QBs in Focus: Andy Dalton
Though we certainly miss football during the offseason, it’s always a good time to take a step back and analyze our plethora of data.
We’re often so busy grading and collecting data during the season that we’re unable to put a lot of the information to good use. With that said, we’ve decided to declare June as “QB Month” as we break down NFL quarterbacks every which way.
We’re going to examine quarterbacks from a number of situations before looking at each of them individually. The grades and numbers should reveal each quarterback’s strengths and weaknesses from the 2013 season.
As we go through this series, it’s important to understand the relationship between QB Rating (NFL’s version) and PFF Grade.
While QB Rating is obviously supposed to be a QB statistic, it’s actually a better gauge of what the entire offense did in a given situation. This is the type of information that is actually extremely valuable to our NFL team customers as their game planning efforts must go towards stopping an entire passing offense, not just the quarterback.
If the quarterback throws an easy dump off pass to the RB who then weaves through the defense for the touchdown, it’s certainly not a great indicator of quarterbacking skill as it is the running back and defense accounting for the majority of the work on the play. Of course the QB Rating will look quite shiny in that situation.
On the other hand, PFF Grade is a good indicator of how well the quarterback actually performed in a given situation. Whether they throw an accurate pass that was dropped, or perhaps an inaccurate one that should have been intercepted and the defense dropped, the PFF grade will account for those situations with a positive and a negative grade respectively while QB Rating will simply reflect the 0-for-1 passing.
It’s important to distinguish between QB Rating and PFF grade, though there’s a good chance they’ll match up in most situations.
After taking a look at the entire league in various situations, it’s time to break down each quarterback individually.
All categories with a * are normalized so that the league average is 0.0.
• Above average on passes in 11-to-20-yard range (+6.2) and passes in the 21-to-30-yard range (+3.1).
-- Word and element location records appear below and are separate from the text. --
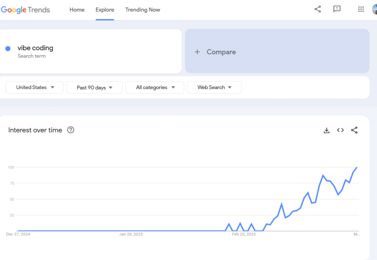Click the peak point on the trend line
This screenshot has width=377, height=260.
click(356, 168)
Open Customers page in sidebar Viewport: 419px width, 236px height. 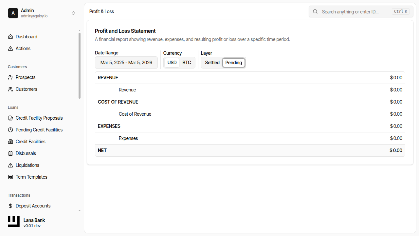click(27, 89)

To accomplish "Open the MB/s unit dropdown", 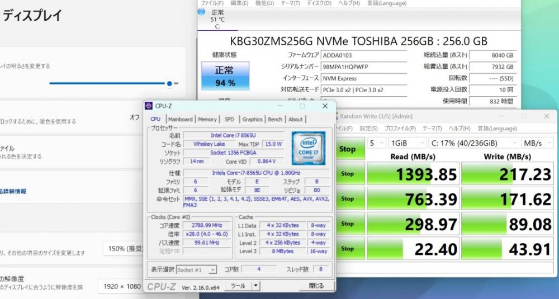I will 537,143.
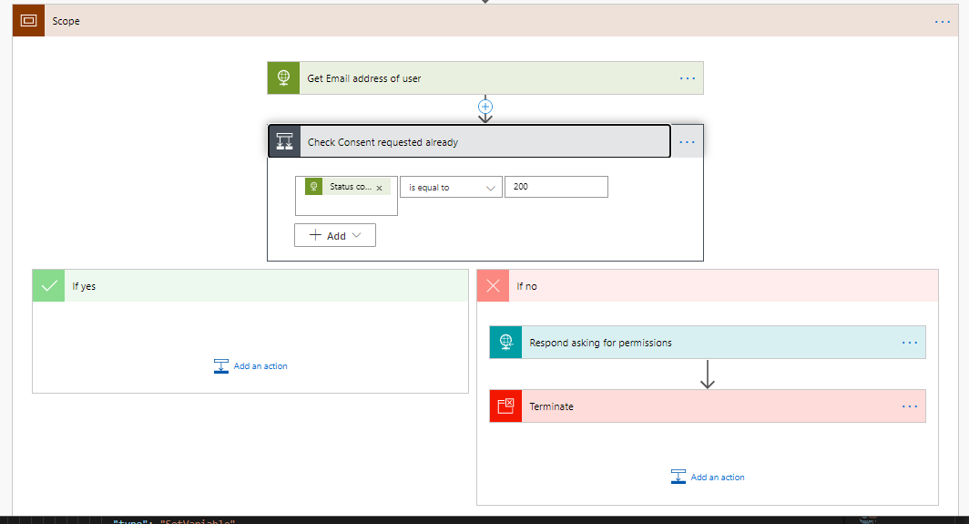
Task: Open the Scope ellipsis menu
Action: point(942,21)
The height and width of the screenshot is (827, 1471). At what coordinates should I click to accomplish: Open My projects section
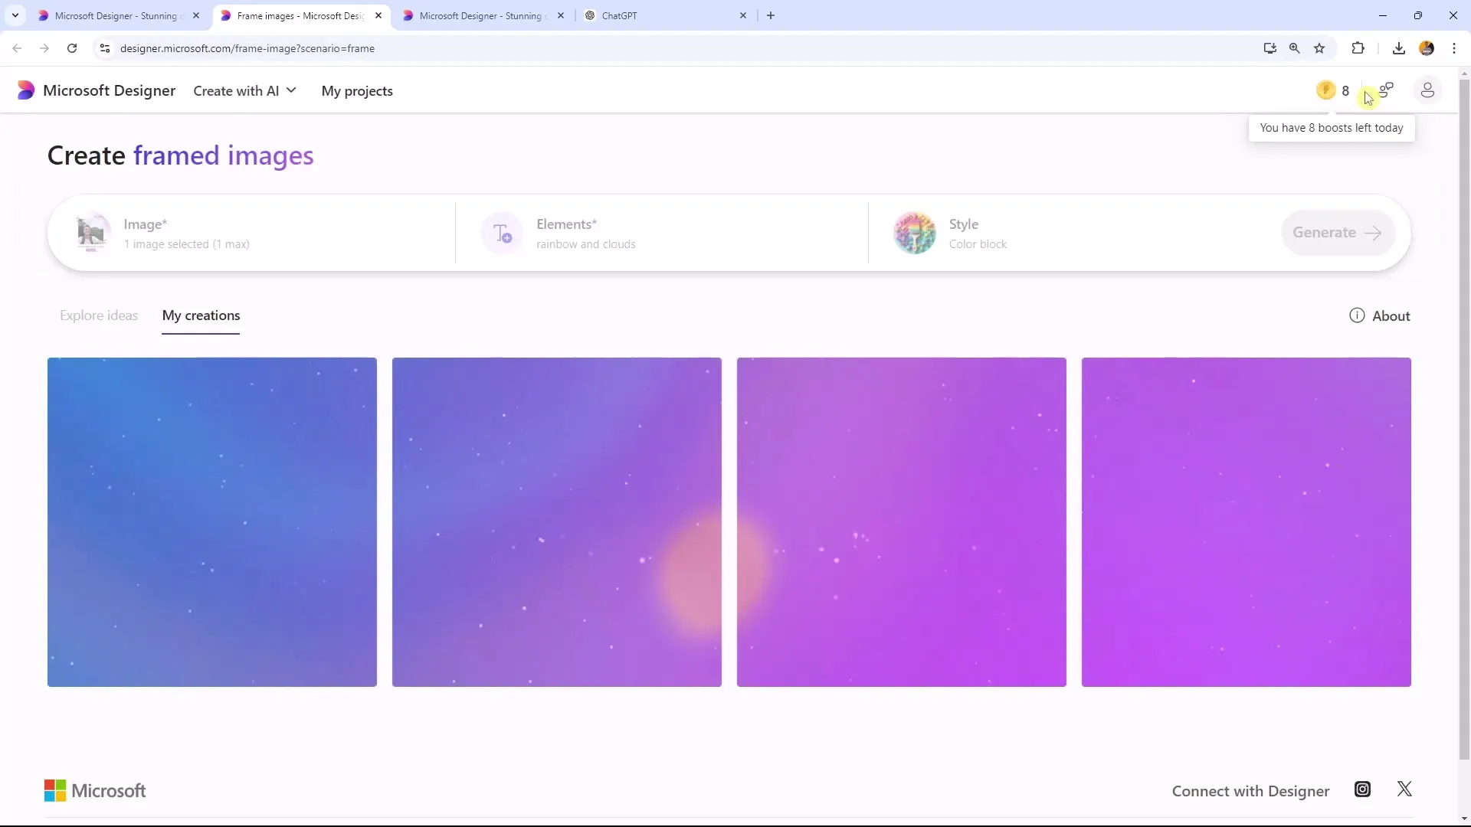(x=358, y=91)
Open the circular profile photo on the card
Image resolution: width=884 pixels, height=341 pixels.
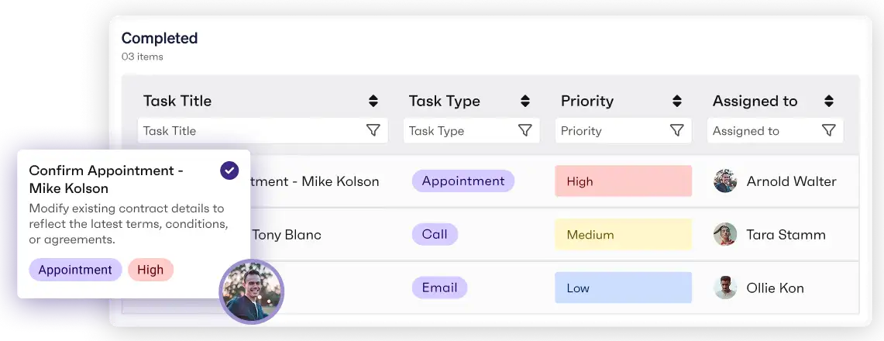coord(252,291)

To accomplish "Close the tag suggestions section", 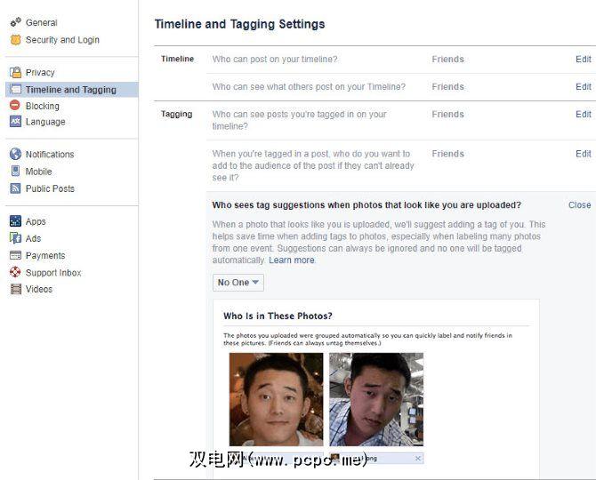I will coord(579,205).
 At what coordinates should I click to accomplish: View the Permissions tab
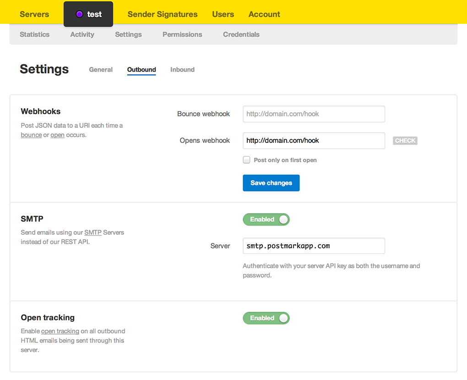182,34
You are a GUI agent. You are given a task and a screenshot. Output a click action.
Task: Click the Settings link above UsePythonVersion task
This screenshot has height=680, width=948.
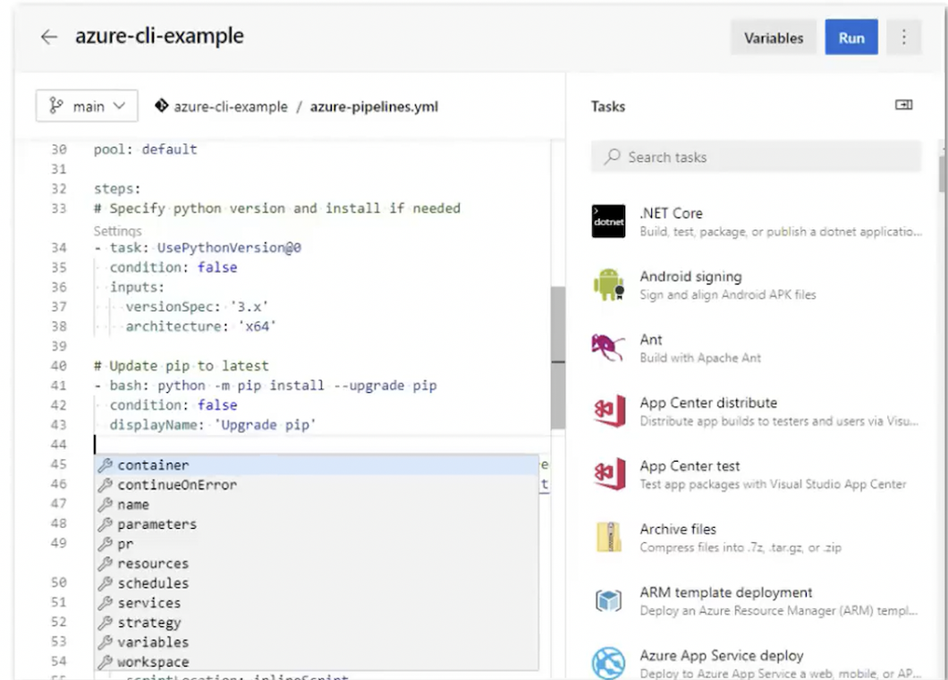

• Graded at +6.4 on passes thrown outside the numbers to the left and +3.9 on passes thrown in between the numbers.
• Graded at +11.7 in a clean pocket.
• Led the league with a +4.7 grade against pressure from a traditional rush.
• Graded at +5.4 on 7-to-8-yard drop-backs and +3.7 on drop-backs of 9 or more yards.
• Fourth-highest grade on drop-backs lasting 2.1 to 2.5 seconds (+11.1).
• Graded at +12.4 on passes to slot wide receivers.
• Tied for league-best +8.5 grade on corner routes. Showed well on posts (+4.3) and go routes (+5.5).
• Graded at -3.1 on 3rd-and-long
• Third-worst grade on drop-backs that broke the pocket (-6.3).
• Graded at -5.6 on passes thrown in the 1-to-10-yard range and -9.8 on passes in the 5-to-10-yard range.
• Third-worst grade against blitz pressure (-9.5).
• Graded at -1.4 on 4-to-6-yard drop-backs.
• Struggled on drop-backs lasting two seconds or less (-6.6) and drop-backs lasting at least 3.6 seconds (-4.2).
• Graded at -1.8 on passes to tight ends, including -2.8 when lined up inline.
• Graded at -0.4 on slants and -1.8 on hitches.
• Threw 15.7% of passes at least 20 yards in the air; seventh-highest in the league.
• Threw 55.2% of passes outside the numbers; fourth-highest in the league.
• Faced pressure only 25.2% of the time; second-lowest in the league.
• 39.8% of drop-backs lasted two seconds or less; second-highest in the league.
• 30.5% of drop-backs were in 4-to-6-yard range; fourth-highest in the league.
• Only 13.0% of drop-backs went at least nine yards; seventh-lowest in the league.
• Only 15.0% of attempts went to running backs; seventh-lowest in the league.
• Threw screens on 12.4% of drop-backs (seventh-highest) including 9.3% to wide receivers (seventh-highest).
• Threw crossing routes 5.1% of the time (third-lowest) and in routes 2.7% of the time (second-lowest).